A **hyperplane** is a decision boundary that separates different classes in the feature space. In a 2D space, it is
simply a line. For example:

- **Example**: Consider a dataset with two features \(x_1\) and \(x_2\), and two classes: red and blue.

**Graph**:
![Hyperplane](https://i.imgur.com/3Z2p0vU.png)

In this plot, the solid line represents the hyperplane that separates the red points from the blue points.

### 2. Margin Planes

The **margins** are the boundaries that lie parallel to the hyperplane, marking the closest points (support vectors)
from each class. The region between the two margin planes is where the SVM tries to maximize the distance.

- **Example**: In the same dataset, the margin planes would be lines parallel to the hyperplane that are closest to 
    the red and blue points.

**Graph**:
![Margin Planes](https://i.imgur.com/MHGg7Y6.png)
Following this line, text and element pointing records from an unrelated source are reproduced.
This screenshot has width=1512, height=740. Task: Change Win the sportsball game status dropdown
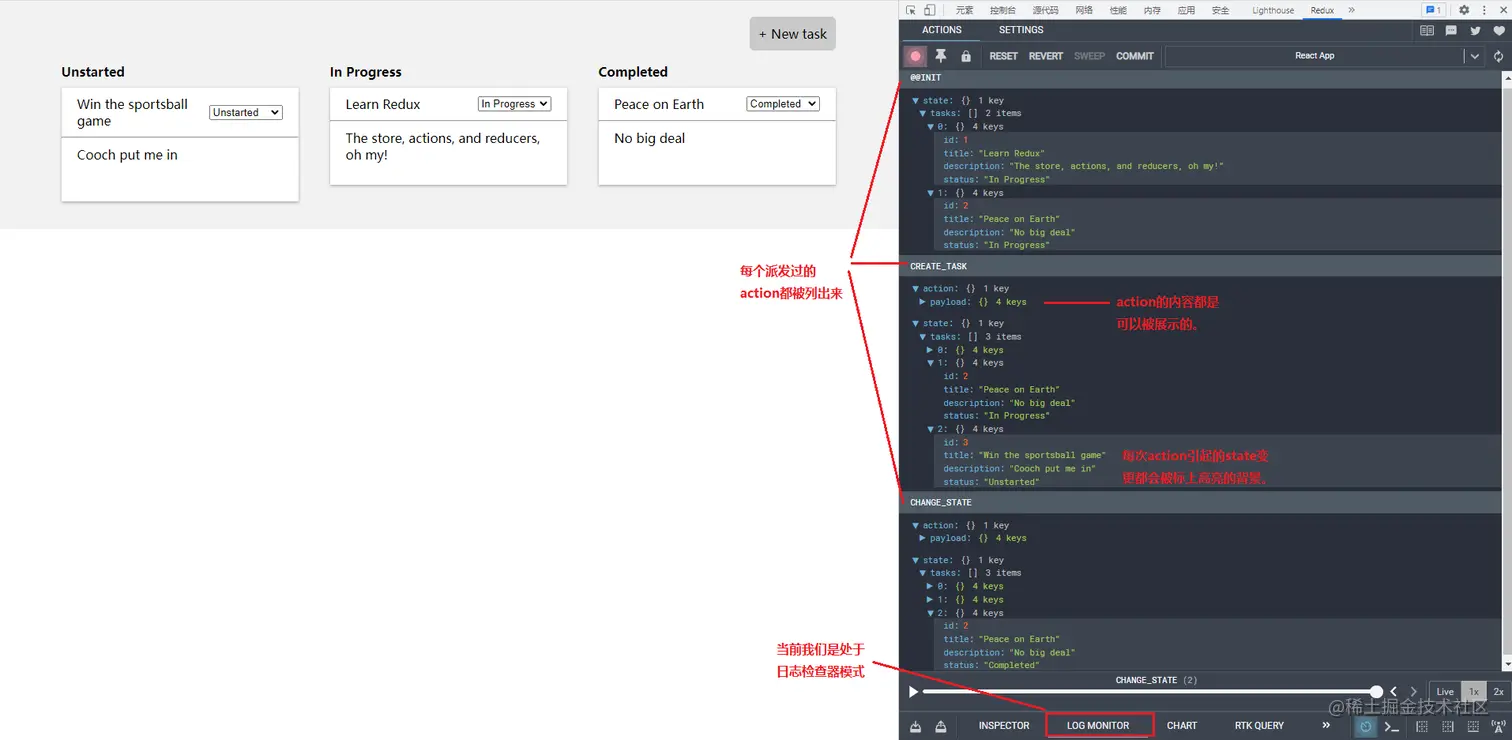244,112
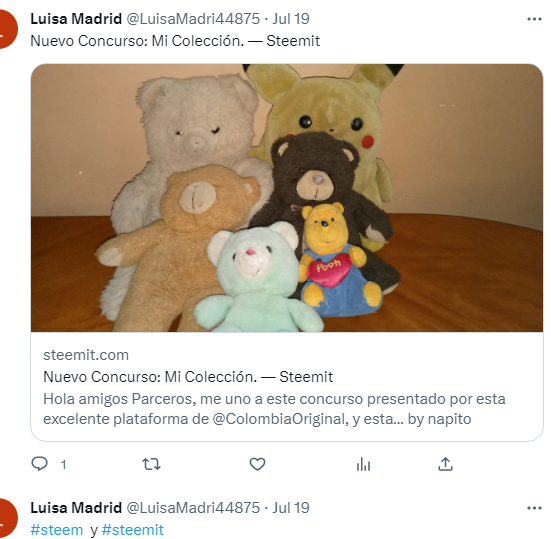The image size is (551, 539).
Task: Like the tweet with heart icon
Action: point(257,464)
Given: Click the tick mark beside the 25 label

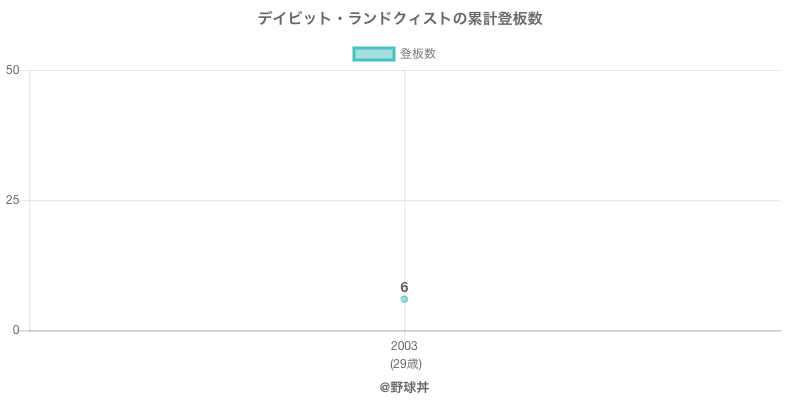Looking at the screenshot, I should (25, 200).

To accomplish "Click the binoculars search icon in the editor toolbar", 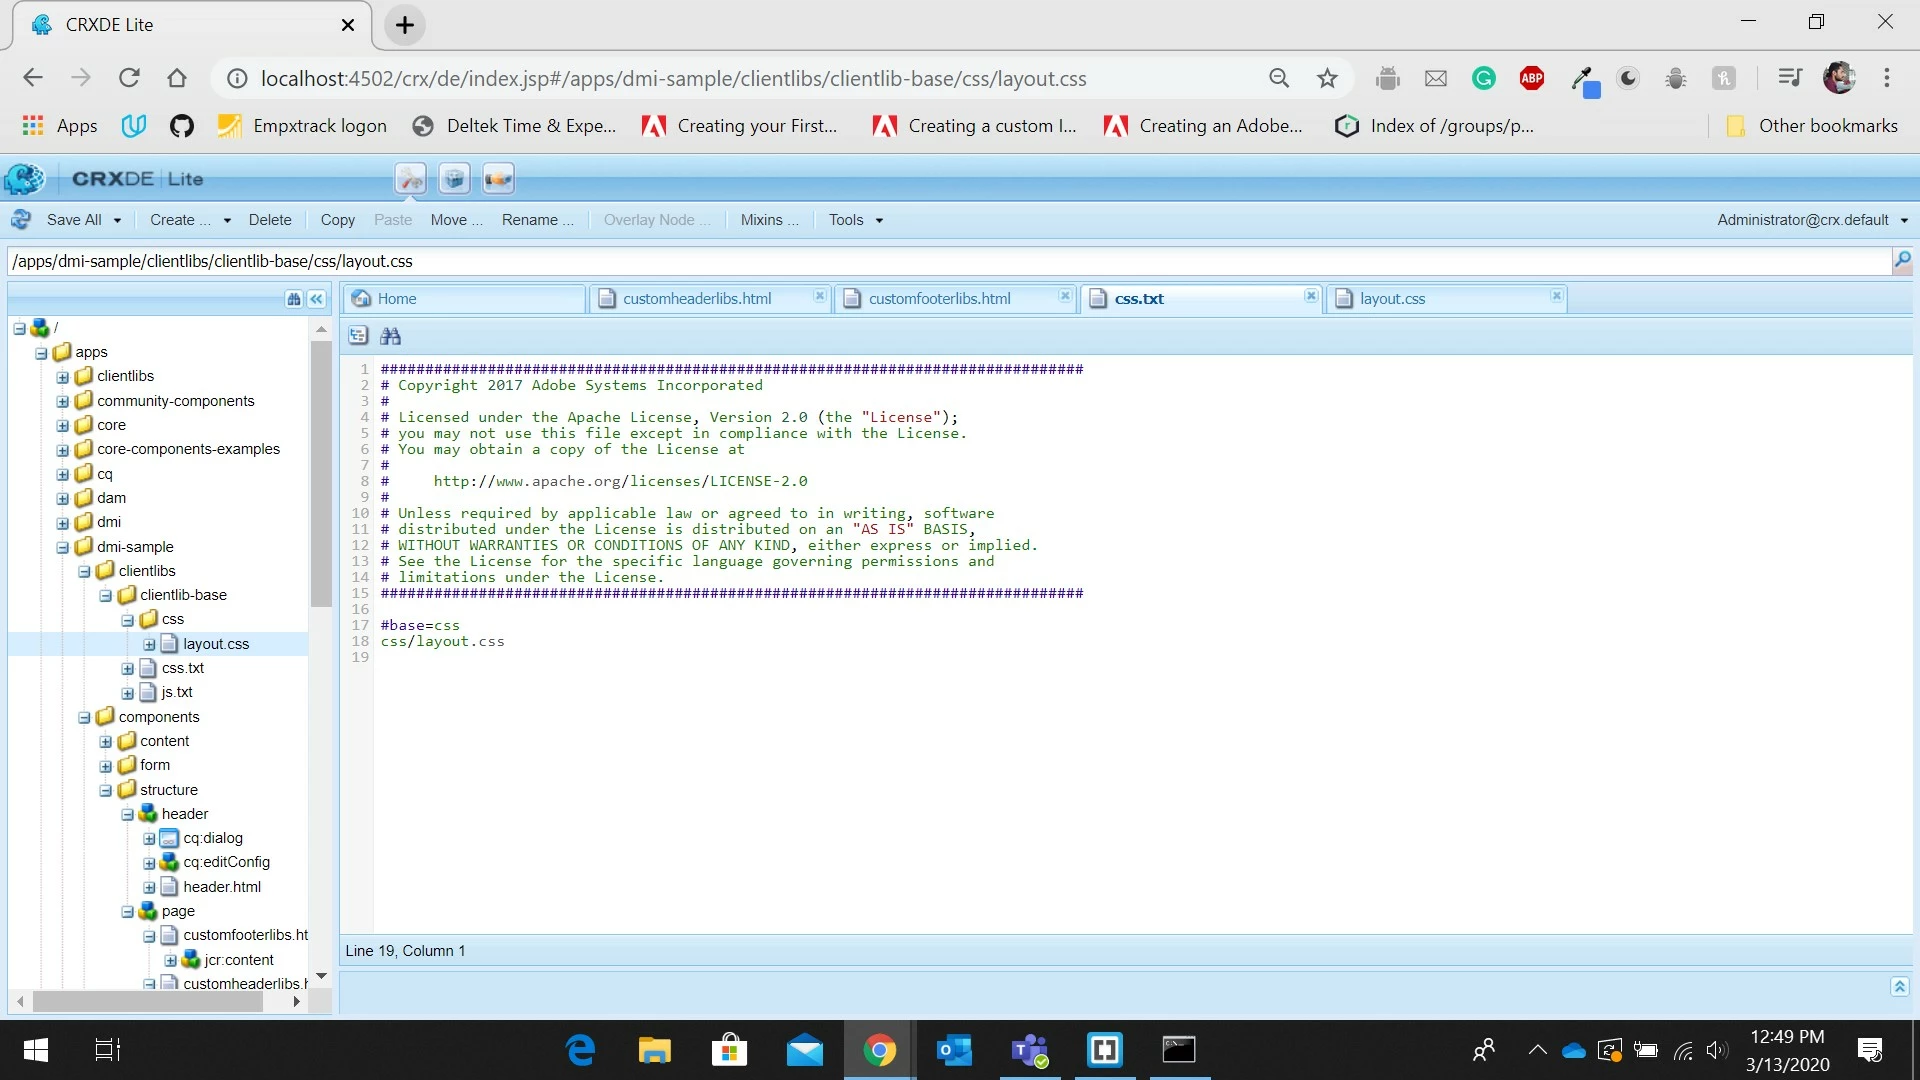I will 390,336.
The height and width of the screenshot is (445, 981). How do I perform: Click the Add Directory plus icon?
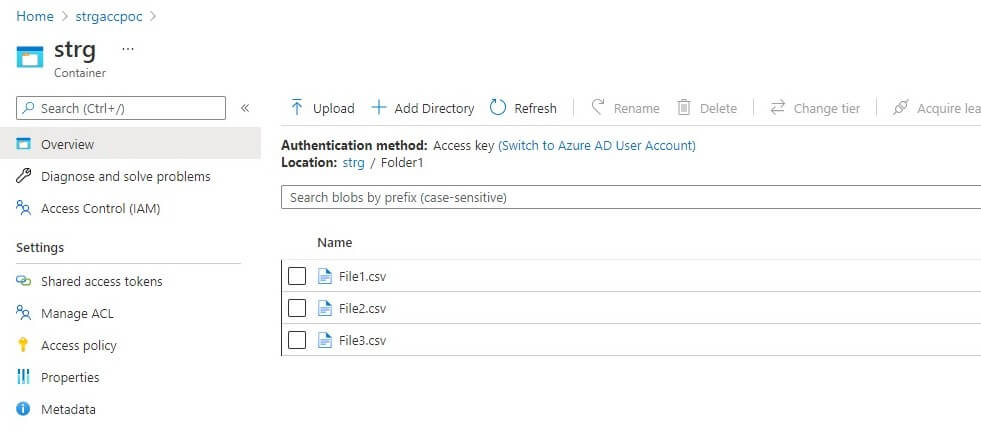pyautogui.click(x=378, y=108)
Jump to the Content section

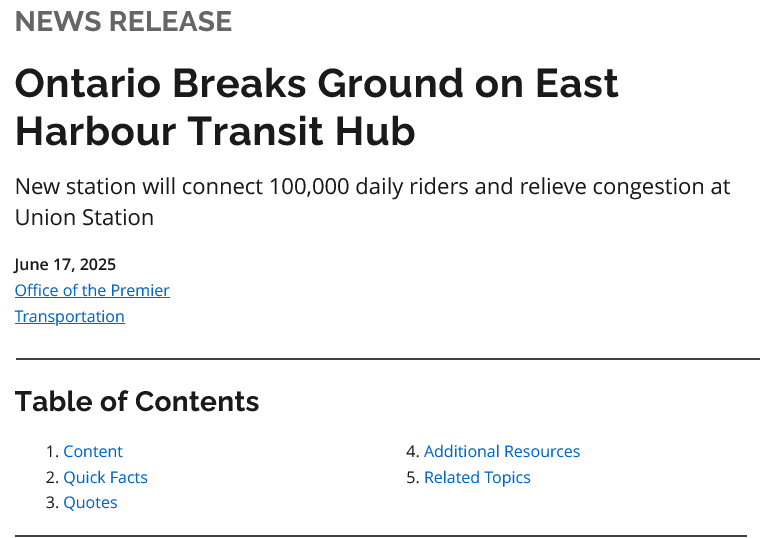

Here, the dashed lines represent the margin planes. The distance between the hyperplane and these margins is maximized
to achieve the best separation.

### 3. Hard Margin SVM

A **hard margin** SVM assumes that the data is linearly separable without any noise. All data points must lie on the 
correct side of the margin planes.

- **Example**: When the classes are perfectly separable.

**Graph**:
![Hard Margin](https://i.imgur.com/HQPIyg5.png)

In this graph, all points are correctly classified, and there is a clear gap (the margin) between the classes, with 
no data points lying within the margin area.

### 4. Soft Margin SVM

A **soft margin** SVM allows for some misclassification in the case where the data is not perfectly separable. 
This introduces a trade-off between maximizing the margin and minimizing classification errors.

- **Example**: When some points are close to or within the margin.

**Graph**:
![Soft Margin](https://i.imgur.com/c73RT5g.png)

In this plot, the hyperplane is adjusted to account for the misclassified points (indicated by the different colors). 
The soft margin allows some data points to fall within the margin or even be misclassified, providing flexibility to 
handle noise and overlapping classes.

In [None]:
Q6. SVM Implementation through Iris dataset.
~ Load the iris dataset from the scikit-learn library and split it into a training set and a testing setl
~ Train a linear SVM classifier on the training set and predict the labels for the testing setl
~ Compute the accuracy of the model on the testing setl
~ Plot the decision boundaries of the trained model using two of the featuresl
~ Try different values of the regularisation parameter C and see how it affects the performance of
the model.

In [None]:
import numpy as np
import pandas as pd
import matplotlib.pyplot as plt
import seaborn as sns
from sklearn import datasets
from sklearn.model_selection import train_test_split
from sklearn.svm import SVC
from sklearn.metrics import accuracy_score, classification_report, confusion_matrix

# Load the Iris dataset
iris = datasets.load_iris()
X = iris.data[:, :2]  # Using only the first two features for visualization
y = iris.target

# Split the dataset into a training set and a testing set
X_train, X_test, y_train, y_test = train_test_split(X, y, test_size=0.3, random_state=42)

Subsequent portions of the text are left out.